**Work required:** Reproduce every item below word for word, keeping each line unchanged and in its original order.
:::::
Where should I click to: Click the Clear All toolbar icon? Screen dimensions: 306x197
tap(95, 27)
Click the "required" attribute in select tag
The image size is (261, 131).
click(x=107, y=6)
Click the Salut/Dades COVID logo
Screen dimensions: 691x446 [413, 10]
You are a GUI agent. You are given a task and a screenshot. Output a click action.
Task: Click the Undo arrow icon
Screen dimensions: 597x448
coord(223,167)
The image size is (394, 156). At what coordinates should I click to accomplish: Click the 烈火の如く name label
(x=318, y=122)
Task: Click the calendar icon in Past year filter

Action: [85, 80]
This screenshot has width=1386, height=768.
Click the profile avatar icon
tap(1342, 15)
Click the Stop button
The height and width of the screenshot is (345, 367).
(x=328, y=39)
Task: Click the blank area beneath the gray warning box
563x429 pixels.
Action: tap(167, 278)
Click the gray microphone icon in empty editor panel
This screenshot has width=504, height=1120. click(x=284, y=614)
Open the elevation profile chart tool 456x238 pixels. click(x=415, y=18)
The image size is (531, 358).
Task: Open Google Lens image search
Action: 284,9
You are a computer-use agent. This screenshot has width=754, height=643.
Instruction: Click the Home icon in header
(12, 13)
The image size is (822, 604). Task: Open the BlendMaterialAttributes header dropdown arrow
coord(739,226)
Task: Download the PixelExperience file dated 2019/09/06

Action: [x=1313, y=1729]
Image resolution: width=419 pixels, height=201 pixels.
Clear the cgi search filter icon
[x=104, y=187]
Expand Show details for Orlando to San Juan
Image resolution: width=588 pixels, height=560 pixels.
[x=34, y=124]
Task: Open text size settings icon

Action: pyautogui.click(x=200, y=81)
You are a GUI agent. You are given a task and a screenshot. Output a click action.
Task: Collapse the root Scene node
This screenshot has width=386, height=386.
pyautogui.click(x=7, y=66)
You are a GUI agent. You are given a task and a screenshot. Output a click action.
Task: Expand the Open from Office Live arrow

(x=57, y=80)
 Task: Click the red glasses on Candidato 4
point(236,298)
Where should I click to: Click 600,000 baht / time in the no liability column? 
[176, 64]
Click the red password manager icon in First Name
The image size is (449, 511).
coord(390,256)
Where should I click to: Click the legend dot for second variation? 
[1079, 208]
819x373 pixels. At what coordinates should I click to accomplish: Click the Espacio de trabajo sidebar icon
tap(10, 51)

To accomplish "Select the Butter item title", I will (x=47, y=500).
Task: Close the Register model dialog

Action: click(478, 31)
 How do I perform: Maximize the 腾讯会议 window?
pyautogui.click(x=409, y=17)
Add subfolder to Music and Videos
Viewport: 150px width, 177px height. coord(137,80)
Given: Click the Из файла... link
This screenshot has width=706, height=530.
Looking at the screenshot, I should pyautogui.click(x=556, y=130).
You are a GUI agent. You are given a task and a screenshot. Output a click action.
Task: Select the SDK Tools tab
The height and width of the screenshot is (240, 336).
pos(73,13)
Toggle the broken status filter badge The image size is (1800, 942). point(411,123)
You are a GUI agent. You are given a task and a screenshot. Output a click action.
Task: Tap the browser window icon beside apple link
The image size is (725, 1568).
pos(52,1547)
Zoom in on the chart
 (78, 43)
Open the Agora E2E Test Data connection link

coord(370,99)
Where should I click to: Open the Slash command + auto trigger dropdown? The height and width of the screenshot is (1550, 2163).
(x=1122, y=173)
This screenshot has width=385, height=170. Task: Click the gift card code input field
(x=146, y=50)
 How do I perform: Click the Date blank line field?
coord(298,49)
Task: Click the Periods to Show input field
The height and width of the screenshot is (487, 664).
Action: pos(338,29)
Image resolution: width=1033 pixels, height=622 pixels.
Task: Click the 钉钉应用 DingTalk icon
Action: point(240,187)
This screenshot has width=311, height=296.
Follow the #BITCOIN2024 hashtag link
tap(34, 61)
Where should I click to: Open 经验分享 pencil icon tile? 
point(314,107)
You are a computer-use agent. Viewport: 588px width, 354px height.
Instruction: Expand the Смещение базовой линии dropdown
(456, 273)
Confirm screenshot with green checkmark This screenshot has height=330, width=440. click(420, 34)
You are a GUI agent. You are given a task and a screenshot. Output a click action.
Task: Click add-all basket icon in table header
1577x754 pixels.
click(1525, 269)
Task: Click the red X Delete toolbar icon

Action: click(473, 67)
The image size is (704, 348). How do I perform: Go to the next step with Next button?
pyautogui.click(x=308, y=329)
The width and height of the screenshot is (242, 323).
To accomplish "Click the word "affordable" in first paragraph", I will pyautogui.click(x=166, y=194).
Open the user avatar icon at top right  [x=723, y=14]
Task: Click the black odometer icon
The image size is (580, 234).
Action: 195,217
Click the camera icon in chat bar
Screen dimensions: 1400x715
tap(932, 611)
:::::
**Problem solution:**
Where should I click to: Click the Clear All toolbar icon? Screen dimensions: 306x197
tap(95, 27)
Click the "required" attribute in select tag
The image size is (261, 131).
click(x=107, y=6)
Click the Salut/Dades COVID logo
Screen dimensions: 691x446 [413, 10]
You are a GUI agent. You are given a task and a screenshot. Output a click action.
Task: Click the Undo arrow icon
Screen dimensions: 597x448
coord(223,167)
The image size is (394, 156). At what coordinates should I click to accomplish: Click the 烈火の如く name label
(x=318, y=122)
Task: Click the calendar icon in Past year filter

Action: [85, 80]
This screenshot has width=1386, height=768.
Click the profile avatar icon
tap(1342, 15)
Click the Stop button
The height and width of the screenshot is (345, 367).
(x=328, y=39)
Task: Click the blank area beneath the gray warning box
563x429 pixels.
Action: tap(167, 278)
Click the gray microphone icon in empty editor panel
This screenshot has width=504, height=1120. click(x=284, y=614)
Open the elevation profile chart tool 456x238 pixels. click(x=415, y=18)
The image size is (531, 358).
Task: Open Google Lens image search
Action: 284,9
You are a computer-use agent. This screenshot has width=754, height=643.
Instruction: Click the Home icon in header
(12, 13)
The image size is (822, 604). Task: Open the BlendMaterialAttributes header dropdown arrow
coord(739,226)
Task: Download the PixelExperience file dated 2019/09/06

Action: [x=1313, y=1729]
Image resolution: width=419 pixels, height=201 pixels.
Clear the cgi search filter icon
[x=104, y=187]
Expand Show details for Orlando to San Juan
Image resolution: width=588 pixels, height=560 pixels.
[x=34, y=124]
Task: Open text size settings icon

Action: pyautogui.click(x=200, y=81)
You are a GUI agent. You are given a task and a screenshot. Output a click action.
Task: Collapse the root Scene node
This screenshot has width=386, height=386.
pyautogui.click(x=7, y=66)
You are a GUI agent. You are given a task and a screenshot. Output a click action.
Task: Expand the Open from Office Live arrow

(x=57, y=80)
 Task: Click the red glasses on Candidato 4
point(236,298)
Where should I click to: Click 600,000 baht / time in the no liability column? 
[176, 64]
Click the red password manager icon in First Name
The image size is (449, 511).
coord(390,256)
Where should I click to: Click the legend dot for second variation? 
[1079, 208]
819x373 pixels. At what coordinates should I click to accomplish: Click the Espacio de trabajo sidebar icon
tap(10, 51)

To accomplish "Select the Butter item title", I will (x=47, y=500).
Task: Close the Register model dialog

Action: click(478, 31)
 How do I perform: Maximize the 腾讯会议 window?
pyautogui.click(x=409, y=17)
Add subfolder to Music and Videos
Viewport: 150px width, 177px height. coord(137,80)
Given: Click the Из файла... link
This screenshot has width=706, height=530.
Looking at the screenshot, I should pyautogui.click(x=556, y=130).
You are a GUI agent. You are given a task and a screenshot. Output a click action.
Task: Select the SDK Tools tab
The height and width of the screenshot is (240, 336).
pos(73,13)
Toggle the broken status filter badge The image size is (1800, 942). point(411,123)
You are a GUI agent. You are given a task and a screenshot. Output a click action.
Task: Tap the browser window icon beside apple link
The image size is (725, 1568).
pos(52,1547)
Zoom in on the chart
 (78, 43)
Open the Agora E2E Test Data connection link

coord(370,99)
Where should I click to: Open the Slash command + auto trigger dropdown? The height and width of the screenshot is (1550, 2163).
(x=1122, y=173)
This screenshot has width=385, height=170. Task: Click the gift card code input field
(x=146, y=50)
 How do I perform: Click the Date blank line field?
coord(298,49)
Task: Click the Periods to Show input field
The height and width of the screenshot is (487, 664).
Action: pos(338,29)
Image resolution: width=1033 pixels, height=622 pixels.
Task: Click the 钉钉应用 DingTalk icon
Action: point(240,187)
This screenshot has width=311, height=296.
Follow the #BITCOIN2024 hashtag link
tap(34, 61)
Where should I click to: Open 经验分享 pencil icon tile? 
point(314,107)
You are a computer-use agent. Viewport: 588px width, 354px height.
Instruction: Expand the Смещение базовой линии dropdown
(456, 273)
Confirm screenshot with green checkmark This screenshot has height=330, width=440. click(420, 34)
You are a GUI agent. You are given a task and a screenshot. Output a click action.
Task: Click add-all basket icon in table header
1577x754 pixels.
click(1525, 269)
Task: Click the red X Delete toolbar icon

Action: click(473, 67)
The image size is (704, 348). How do I perform: Go to the next step with Next button?
pyautogui.click(x=308, y=329)
The width and height of the screenshot is (242, 323).
To accomplish "Click the word "affordable" in first paragraph", I will pyautogui.click(x=166, y=194).
Open the user avatar icon at top right  [x=723, y=14]
Task: Click the black odometer icon
The image size is (580, 234).
Action: 195,217
Click the camera icon in chat bar
Screen dimensions: 1400x715
tap(932, 611)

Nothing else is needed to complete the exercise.